According to Pat, Brandon is at home and is facing a three to six month recovery. “He is moving around slowly and moving his neck slowly as well.” Brandon looks to have the same promising future in college basketball that Four has. “He’s got a bunch of Division 1 coaches that have already been recruiting him. A couple of those coaches along with family and friends, have reached out to us about Brandon and that has been very reassuring.”
Four transferred to Towson from the University of Vermont during the summer of 2012. His was voted Rookie Of The Year in the America East conference as he led the team in scoring with 12 points a game while coming off the bench. Mike Lonergan, the coach who recruited Four to Vermont, left the school before the season started to take the head coaching job at George Washington University and wanted McGlynn to follow him to GW.

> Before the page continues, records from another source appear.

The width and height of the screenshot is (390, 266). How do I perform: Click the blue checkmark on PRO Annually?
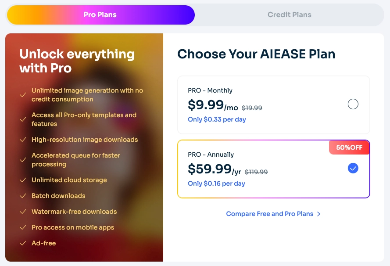(353, 168)
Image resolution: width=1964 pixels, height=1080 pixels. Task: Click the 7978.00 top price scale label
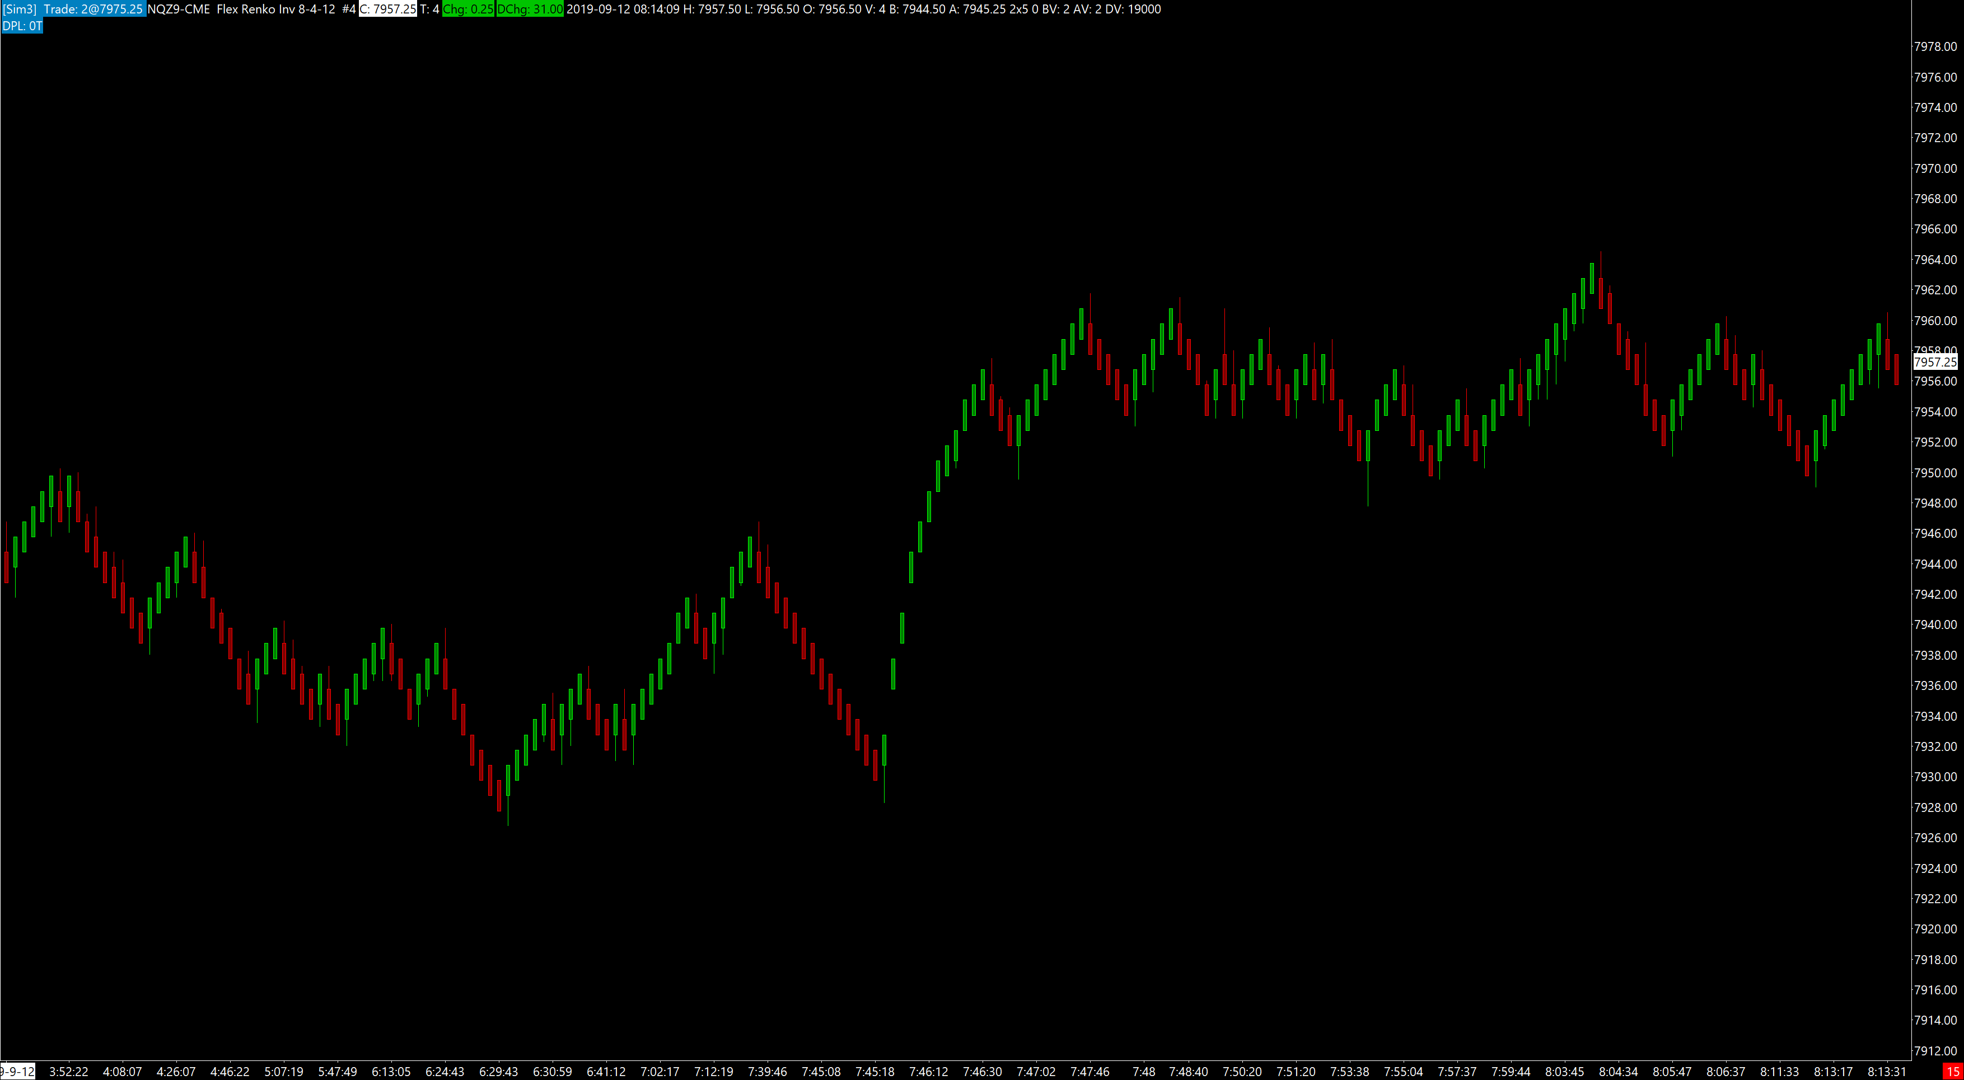(1935, 46)
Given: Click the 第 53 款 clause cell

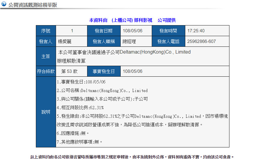Looking at the screenshot, I should (71, 71).
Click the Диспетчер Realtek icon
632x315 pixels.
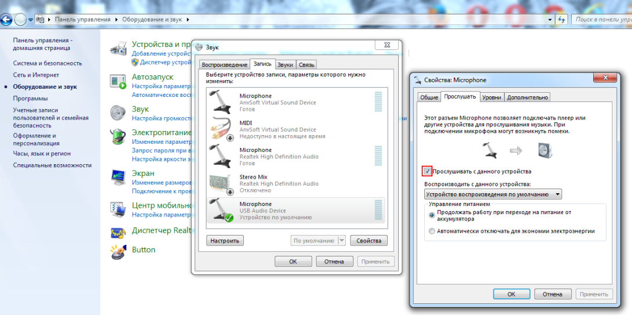(118, 232)
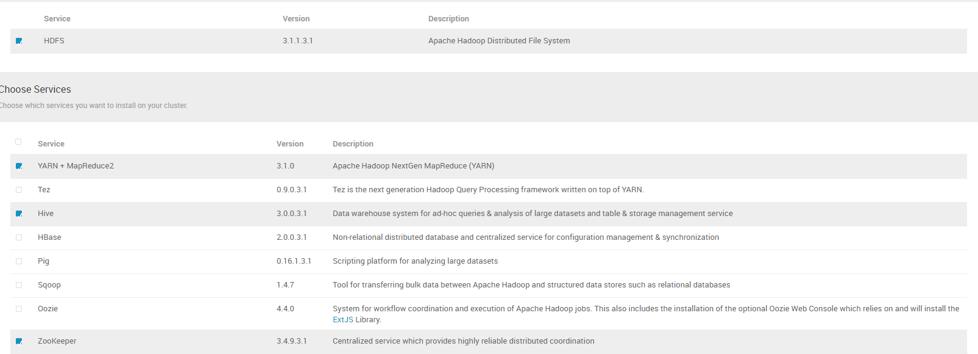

McGlynn felt he needed to honor his commitment to Vermont. However, he decided after that freshman year that he wanted to move somewhere closer to home. So after looking at a few options he decided on Towson. He could not have possibly seen what was ahead for Brandon, but it has made it easier for him to get home and visit during breaks from basketball.
Four and his teammates are preparing for the CAA tournament in Baltimore this weekend and Pat hopes that Brandon will be well enough to make the trip. “Brandon walks around the house with a ball in his hands. He can’t do anything with it, just holds it and talks about going to the CAA.”
If he does, he most likely will see Four knock down many three pointers during the tournament. That’s not surprising as both brothers are shooting 100% on conquering brain surgery, so how tough can a 21 footer be after that.